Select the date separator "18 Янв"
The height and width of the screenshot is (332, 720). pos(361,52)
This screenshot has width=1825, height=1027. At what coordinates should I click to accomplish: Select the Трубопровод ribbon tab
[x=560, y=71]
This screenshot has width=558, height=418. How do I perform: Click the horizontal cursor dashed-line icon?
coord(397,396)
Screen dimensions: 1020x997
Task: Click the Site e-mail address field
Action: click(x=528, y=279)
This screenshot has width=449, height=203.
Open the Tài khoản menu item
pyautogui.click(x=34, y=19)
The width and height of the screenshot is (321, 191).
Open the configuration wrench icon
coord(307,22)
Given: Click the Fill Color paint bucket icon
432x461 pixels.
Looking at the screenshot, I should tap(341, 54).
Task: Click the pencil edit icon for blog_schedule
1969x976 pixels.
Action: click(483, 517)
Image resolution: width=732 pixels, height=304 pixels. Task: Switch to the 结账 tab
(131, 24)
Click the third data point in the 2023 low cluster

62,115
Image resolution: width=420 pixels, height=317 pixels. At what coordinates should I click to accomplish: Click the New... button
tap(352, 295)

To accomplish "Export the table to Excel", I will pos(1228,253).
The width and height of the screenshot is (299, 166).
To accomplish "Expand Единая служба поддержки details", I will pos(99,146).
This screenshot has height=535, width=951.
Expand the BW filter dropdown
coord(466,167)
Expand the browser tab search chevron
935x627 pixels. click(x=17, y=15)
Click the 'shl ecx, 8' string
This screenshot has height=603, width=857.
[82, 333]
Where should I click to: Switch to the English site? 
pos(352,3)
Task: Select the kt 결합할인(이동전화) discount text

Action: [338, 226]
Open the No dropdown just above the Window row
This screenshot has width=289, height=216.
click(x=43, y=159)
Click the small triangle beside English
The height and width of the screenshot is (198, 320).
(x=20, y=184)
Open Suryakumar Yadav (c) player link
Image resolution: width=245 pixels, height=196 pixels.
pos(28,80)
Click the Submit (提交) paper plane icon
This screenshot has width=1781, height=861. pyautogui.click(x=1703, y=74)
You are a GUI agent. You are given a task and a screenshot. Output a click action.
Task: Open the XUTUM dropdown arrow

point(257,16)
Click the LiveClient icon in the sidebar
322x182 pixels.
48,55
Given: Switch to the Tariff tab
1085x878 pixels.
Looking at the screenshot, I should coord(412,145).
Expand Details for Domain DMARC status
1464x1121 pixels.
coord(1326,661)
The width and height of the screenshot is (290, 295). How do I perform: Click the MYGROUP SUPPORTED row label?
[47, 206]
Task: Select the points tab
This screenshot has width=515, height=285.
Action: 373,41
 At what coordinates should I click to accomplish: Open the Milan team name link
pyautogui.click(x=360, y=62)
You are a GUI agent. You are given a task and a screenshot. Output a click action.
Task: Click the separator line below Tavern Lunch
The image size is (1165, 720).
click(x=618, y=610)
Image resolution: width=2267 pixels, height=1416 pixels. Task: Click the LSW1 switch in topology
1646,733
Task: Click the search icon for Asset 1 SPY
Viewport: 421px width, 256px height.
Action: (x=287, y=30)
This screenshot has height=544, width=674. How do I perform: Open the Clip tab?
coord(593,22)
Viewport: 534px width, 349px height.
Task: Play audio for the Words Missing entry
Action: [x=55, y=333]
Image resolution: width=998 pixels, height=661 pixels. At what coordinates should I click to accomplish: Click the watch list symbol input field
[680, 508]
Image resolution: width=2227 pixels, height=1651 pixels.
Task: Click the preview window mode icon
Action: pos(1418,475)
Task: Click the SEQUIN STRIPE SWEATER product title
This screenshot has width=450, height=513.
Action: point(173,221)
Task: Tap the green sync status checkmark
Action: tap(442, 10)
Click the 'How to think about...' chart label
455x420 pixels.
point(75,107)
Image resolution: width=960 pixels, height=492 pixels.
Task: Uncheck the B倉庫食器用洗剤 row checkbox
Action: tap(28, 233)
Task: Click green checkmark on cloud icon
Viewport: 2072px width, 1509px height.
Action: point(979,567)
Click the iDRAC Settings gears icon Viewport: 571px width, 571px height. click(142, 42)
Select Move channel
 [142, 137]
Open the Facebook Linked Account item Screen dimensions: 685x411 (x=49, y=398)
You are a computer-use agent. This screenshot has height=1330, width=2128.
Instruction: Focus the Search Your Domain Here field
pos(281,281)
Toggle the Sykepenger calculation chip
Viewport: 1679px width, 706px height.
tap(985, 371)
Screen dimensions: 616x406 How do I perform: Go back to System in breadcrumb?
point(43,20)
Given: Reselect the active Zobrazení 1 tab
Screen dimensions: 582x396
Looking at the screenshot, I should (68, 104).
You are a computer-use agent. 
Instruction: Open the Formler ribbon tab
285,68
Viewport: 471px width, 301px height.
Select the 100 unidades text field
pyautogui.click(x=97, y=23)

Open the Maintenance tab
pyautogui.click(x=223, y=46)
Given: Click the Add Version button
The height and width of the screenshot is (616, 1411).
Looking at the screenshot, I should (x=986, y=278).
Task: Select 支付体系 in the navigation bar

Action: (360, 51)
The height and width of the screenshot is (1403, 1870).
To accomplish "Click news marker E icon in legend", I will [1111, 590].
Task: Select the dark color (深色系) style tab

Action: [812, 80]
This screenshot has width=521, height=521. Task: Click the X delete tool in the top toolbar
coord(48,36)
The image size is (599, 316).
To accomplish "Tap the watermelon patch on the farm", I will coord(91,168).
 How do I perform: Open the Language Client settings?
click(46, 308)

___

◆ **Exercise**
Please pick out each line in the listing above that contains the word "icon" and copy those lines unchanged.

◆ **Written answer**
This screenshot has width=558, height=418. How do I perform: Click the horizontal cursor dashed-line icon?
Open the configuration wrench icon
Given: Click the Fill Color paint bucket icon
Task: Click the pencil edit icon for blog_schedule
Click the Submit (提交) paper plane icon
Click the LiveClient icon in the sidebar
Task: Click the search icon for Asset 1 SPY
Task: Click the preview window mode icon
Task: Click green checkmark on cloud icon
Click the iDRAC Settings gears icon Viewport: 571px width, 571px height. click(142, 42)
To accomplish "Click news marker E icon in legend", I will [1111, 590].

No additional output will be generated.